**Material for this task**

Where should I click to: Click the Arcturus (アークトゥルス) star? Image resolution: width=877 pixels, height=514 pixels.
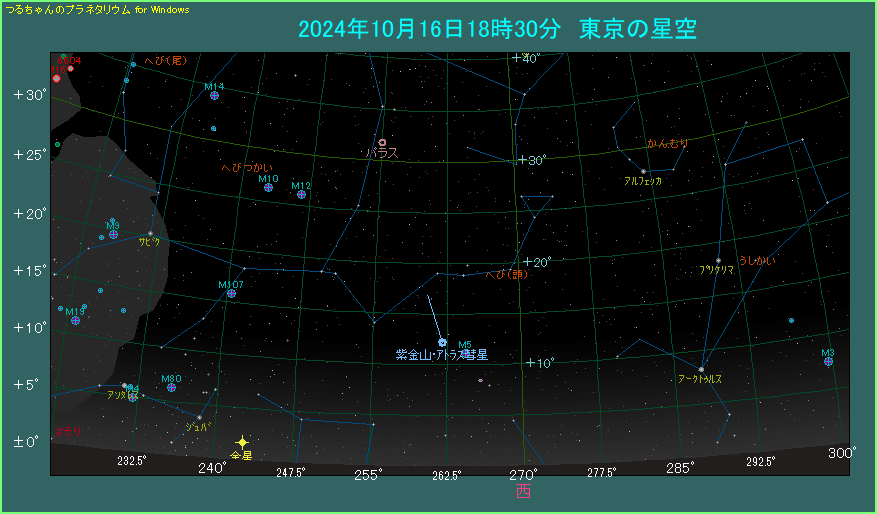pyautogui.click(x=701, y=369)
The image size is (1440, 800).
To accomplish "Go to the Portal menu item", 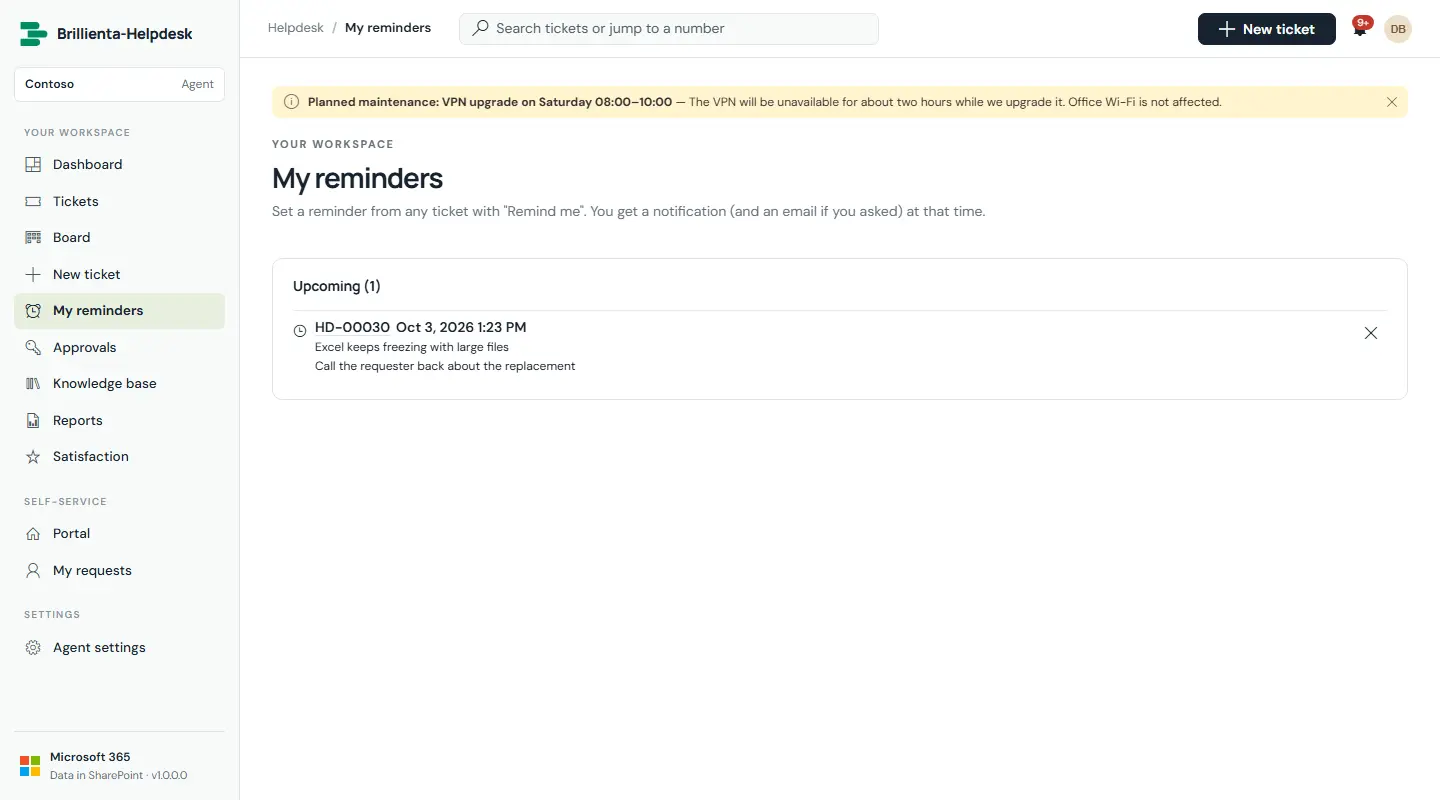I will click(119, 534).
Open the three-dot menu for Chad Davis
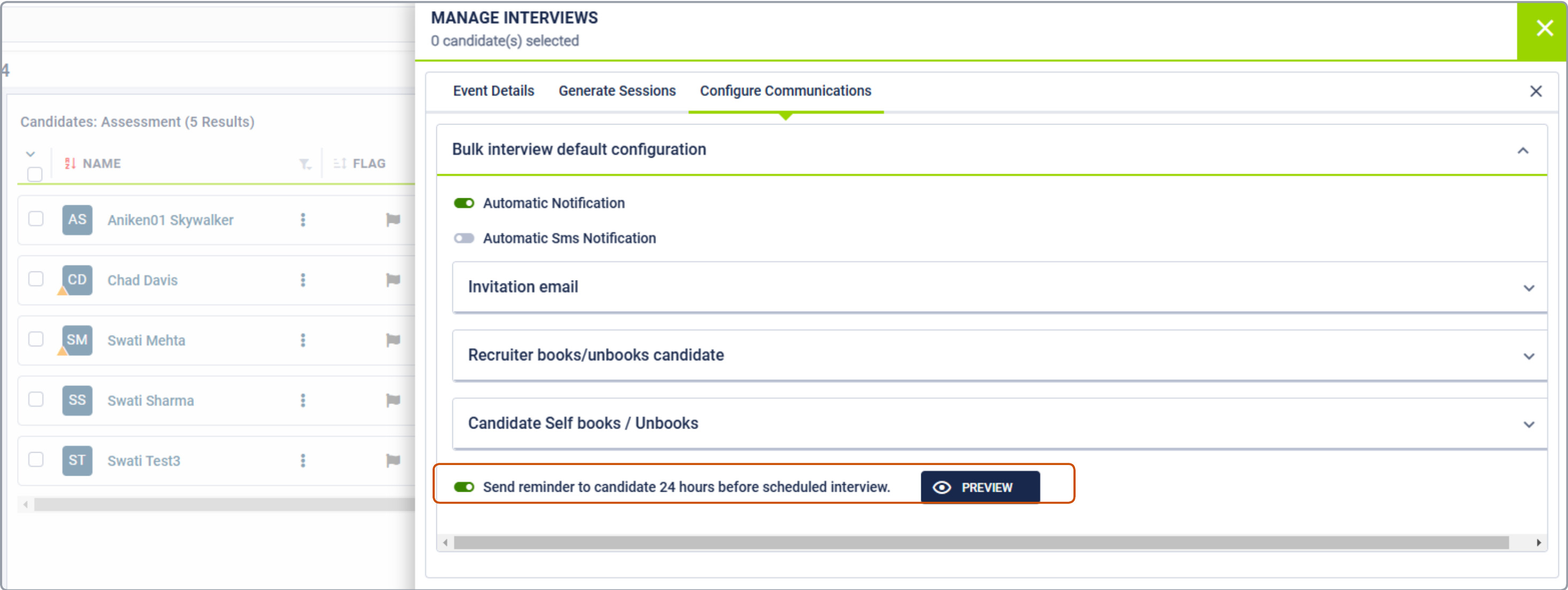Screen dimensions: 1568x590 click(302, 280)
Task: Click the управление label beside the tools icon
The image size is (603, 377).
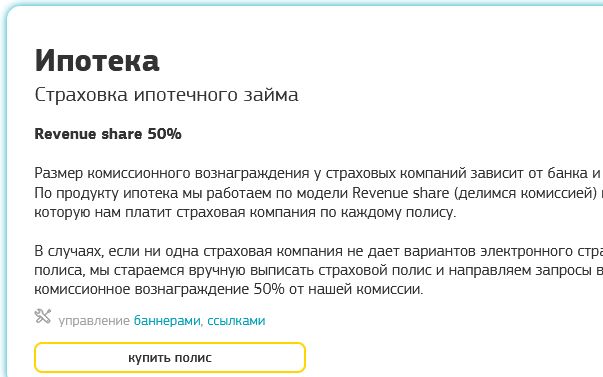Action: pos(94,321)
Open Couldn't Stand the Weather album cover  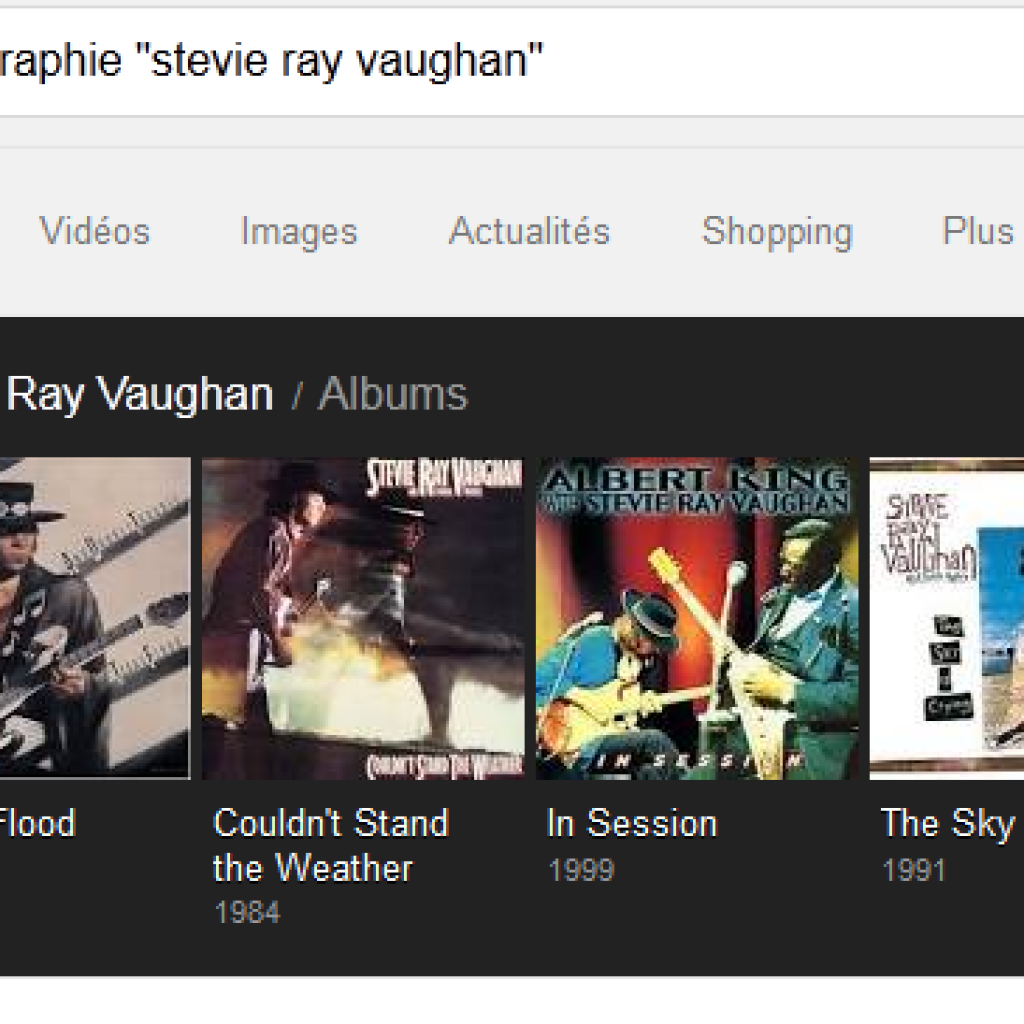[362, 618]
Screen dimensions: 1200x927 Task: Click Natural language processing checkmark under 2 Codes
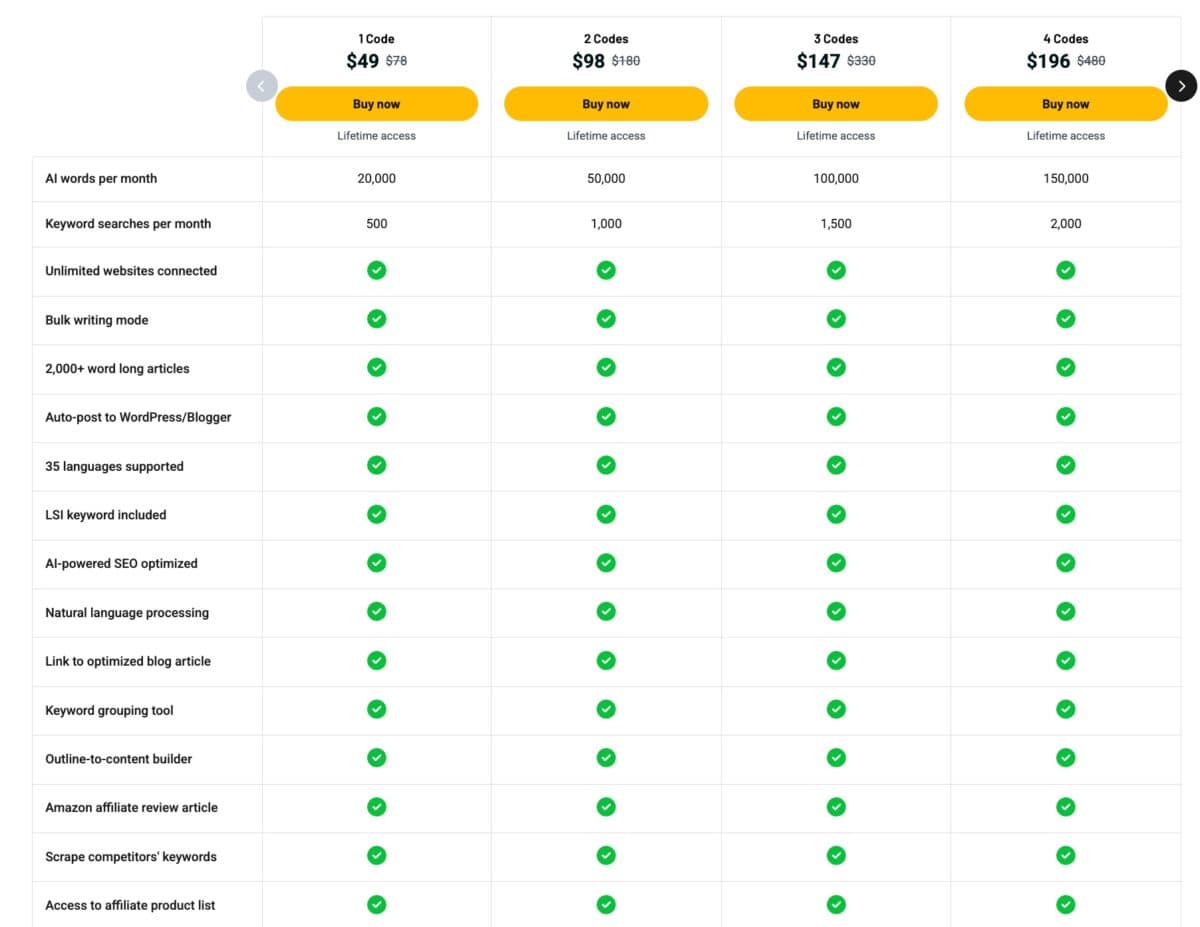click(606, 611)
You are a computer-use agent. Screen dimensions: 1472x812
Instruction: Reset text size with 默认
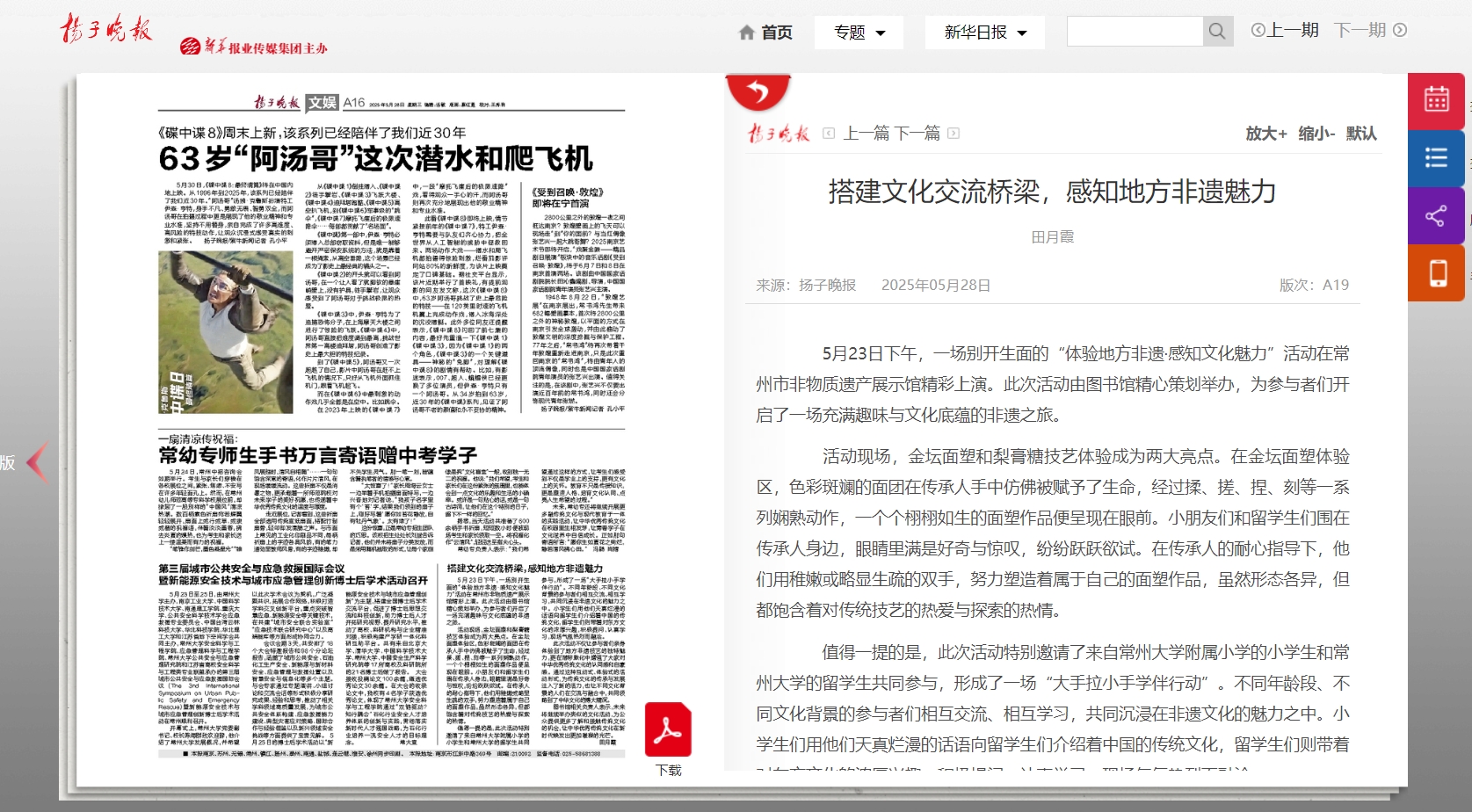click(x=1360, y=134)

**Directions for this task**
Your copy should consist solely of the lines from the line containing "You are a computer-use" through the last line of the records above, reproduced exactly, with the pictures left out.

**Solution for this task**
You are a computer-use agent. Screen dimensions: 1472x812
Instruction: Reset text size with 默认
click(x=1360, y=134)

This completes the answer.